Because David is down to one kidney, his creatinine and blood pressure have to be monitered closely to make sure his one good kidney is not stressed. Dehydration is hard on a kidney, so we really must watch his levels closely. After being admitted, David got really really sick with some bad diarehha so as sad as it was to go back on the floor we were glad we were there. I now see why they advised us to bring an overnight bag to clinic:)
I really like the idea of the weekly clinics. I thought it would be a quick hook up to chemo and then discharge. Little did I know that it is really going to be a big day and the appointment will probably be about four hours. I was annoyed at first how long we had to wait, but then when I saw how thorough the onocologist was with David I was so appreciative. He is first triaged for weight, blood temp, etc... Then we were put in a room and he was able to go pick a movie to watch in his room.
While he watches a movie, the oncologist came in to meet with me. She really was thorough and we talked for about 30 minutes. Then the two sweetest nurses EVER came in and accessed his port. While the oncologist and I talked, they put some numbing creme on it to make the port access less dramatic. I was totally dreading it and I had prayed so hard about it, and frankly he cried but for just a minute. He is truly more traumatized over the blasted tape than the stick.
Then blood work was drawn and while the labs were processing, a teacher came and worked with David some (he was a little too punky to do anything with her) but she tried, and then a social worker came and checked in with me. She was so kind and empathetic that I cried a little on her.
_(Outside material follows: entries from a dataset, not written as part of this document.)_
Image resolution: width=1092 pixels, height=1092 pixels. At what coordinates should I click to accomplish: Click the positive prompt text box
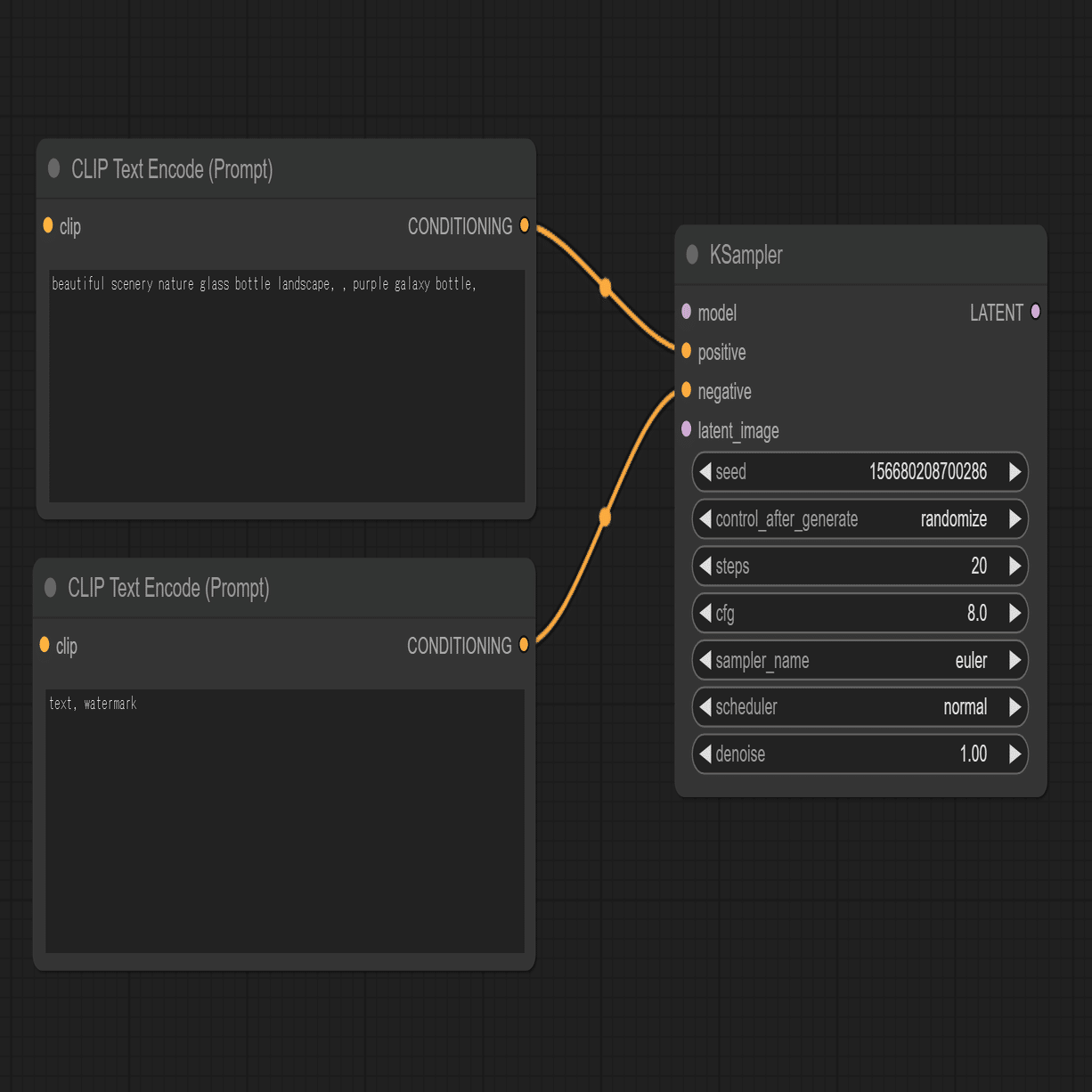tap(287, 387)
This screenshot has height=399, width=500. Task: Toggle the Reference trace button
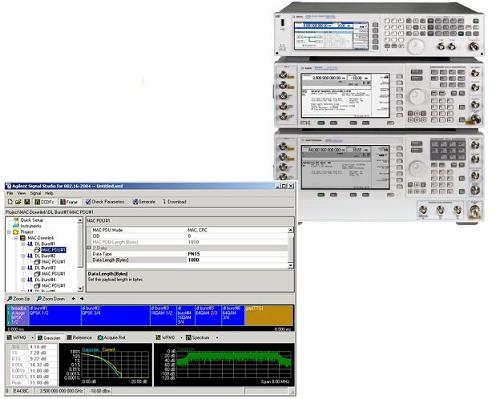point(79,338)
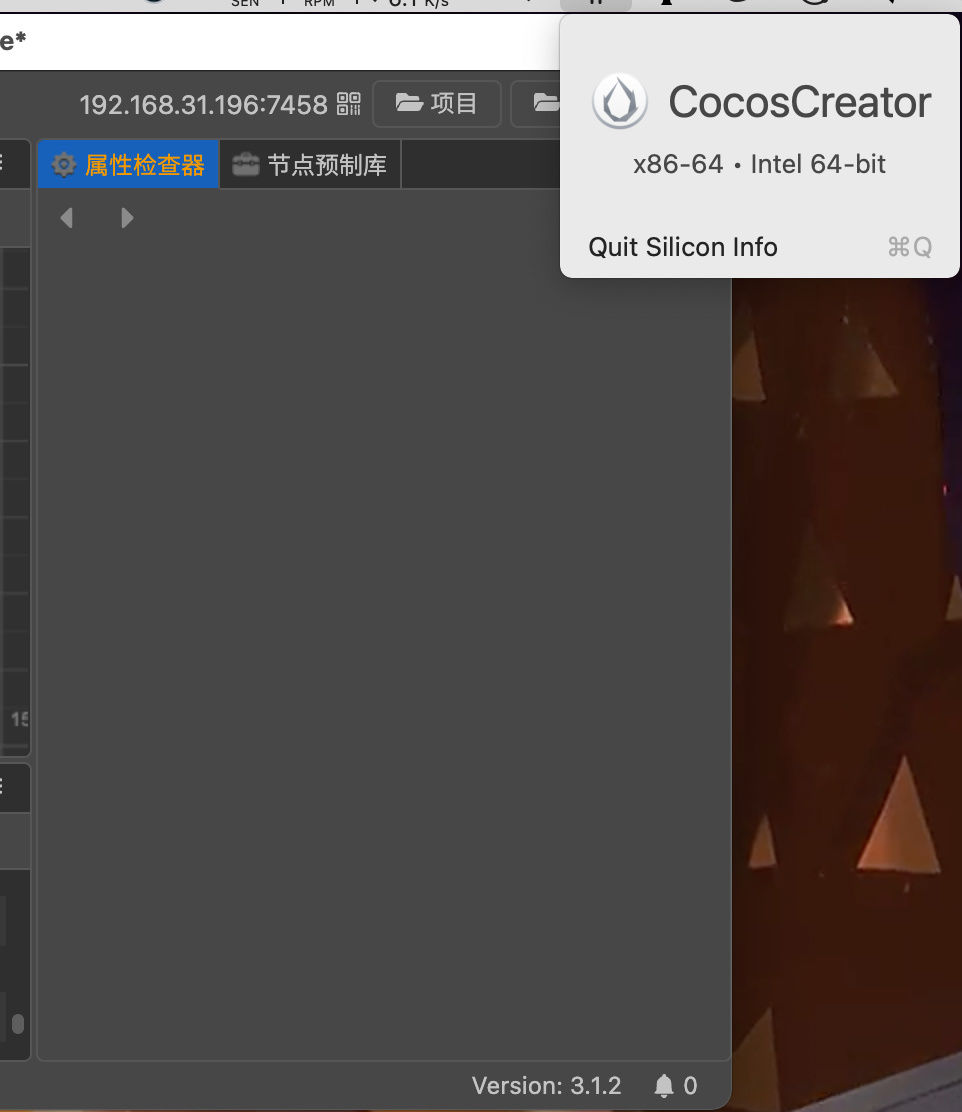Click the Version: 3.1.2 label
Viewport: 962px width, 1112px height.
[x=546, y=1086]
Then the labs came back and he was deemed healthy enough for Vanchristine and we did the chemo. Then we were escorted to the floor for a "hospital sleepover" and we were there until lunchtime today.
Last night I had a little bit of a pity party due to exhaustion and I really thought about how God has had his hand in this whole nightmare. If the clinic would not have been so slammed and we would have had to not wait, then really he might have been sent hom yesterday and he would have gotten that sick on the interstate. I cringe thinking about that. The Lord has truly smoothed our path each step of the way:)
His hair is REALLY falling out now. I think by this weekend it will all be gone. We are both struggling a little with this, but it just gives us hope that if the chemo is going after hair cells, then it is going after the cancer. Last night I slept with David in the hospital bed and when we woke up this morning we were literally covered in hair. I sent our pj's down to the hospital laundry it was that bad.
It is slowly sinking in that this is truly going to be a marathon for us. We have a lot to learn still and we still have a long road to go, but we know that we are in the hands of the Great Physician and He loves us all so much. He was so with us yesterday and Pops and I both felt his peace during that visit. We were both so nervous and it really was not traumatic on David. He even got to pick a toy out of the treasure box:)
So after two days of Cville, we are home again and look how happy these two are:
Two of my cuties! My other cuties were at a swim team banquet tonight:)
My skinny Rock Star with a lot less hair:)
This week has so far been pretty exhausting with an overnight "hospital sleepover" that we were not expecting. Next week we will be better prepared for clinic with more snacks and toys:) A sweet lady from my parents church sent me this verse and I am clinging to it tonight:
But now, thus says the Lord, who created you, "Fear not for I have redeemed you; I have called you by your name; You are Mine. When you pass through the water, I will be with you; And through the rivers, they shall not overflow you. When you walk through the fire, you shall not be burned, Nor shall the flame scorch you. For I am the Lord your God, The Holy one of Israel, Your Savior.
I don't know about you, but I am feeling the heat from the fire. As parents we have watched our child wretch over a throw up bucket, cleaned his bottom that is raw from all the diarehha, and watched his gorgeous red hair fall out in chunks just over the last few days. We are scared and weary but we are clinging to this verse because frankly we are feeling the heat from the fire. But we are so reassured that despite how hot the heat from the fire gets, because of our Jesus we are not going to be burned. I also adore the part of the verse that reassures us that we are HIS.
Our Jesus knows that as a family we are feeling the heat from the fire and He has promised that we will not be scorched and burned. He will continue to be with us each step of the way:)
Please pray for us tomorrow. We are soooo excited that if David feels up to it then we are going to his school to visit. As excited as we are, I know it will be emotional to hug on the awesome group that has loved on our boy while in the building and from afar while in the hospital:) Good night from Camp Home-this Momma is excited to sleep in her big bed!!